*Study questions:*
(a) In the passage on Cargill and ADM, what does Cargill say its corporate goal has been?
(b) List every company, organization, or publication named in the passage on Cargill and ADM.

*Page excerpt:*
════

Authors: Carol Off
Cargill has said in the past that its corporate goal is to double in size every five to seven years. Its multi-billion-dollar annual turnover rivals the GDP of all of the poorest sub-Saharan countries put together. Like all transnationals in agriculture, Cargill has helped to persuade countries to abandon food production in favour of export crops, with help from World Bank liberalization schemes that strong-arm developing countries into importing food, principally from transnationals. Cargill's trade in coffee alone is greater than the aggregate GDP of the countries where it buys the coffee. It's one of the world's biggest players in genetically modified foods, and it is fighting strenously to open African farmland to its scientifically produced seed stock.
Archer Daniels Midland (ADM) is the other dominatrix in international agriculture, and is second only to Cargill in Ivorian cocoa trading. ADM is the largest processor of cocoa beans in the world, manufacturing much of the raw material that becomes the brand name chocolate confections we eat. What ADM does best, though, is play politics. This publicly traded company has been one of the largest recipients of corporate welfare in the United States, much of it through personal suasion in the corridors of power.
Fortune
magazine once called agribusiness “the most manipulated industry on the planet,” and few play the game better than ADM.

════

*Supplied data:*
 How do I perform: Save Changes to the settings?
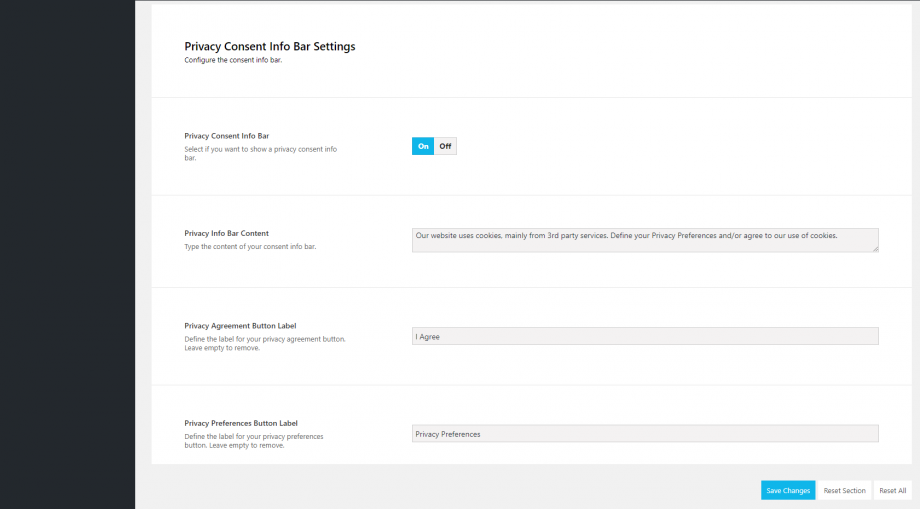point(788,490)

════

*Task results:*
(a) To double in size every five to seven years.

(b) Cargill, the World Bank, Archer Daniels Midland (ADM), Fortune magazine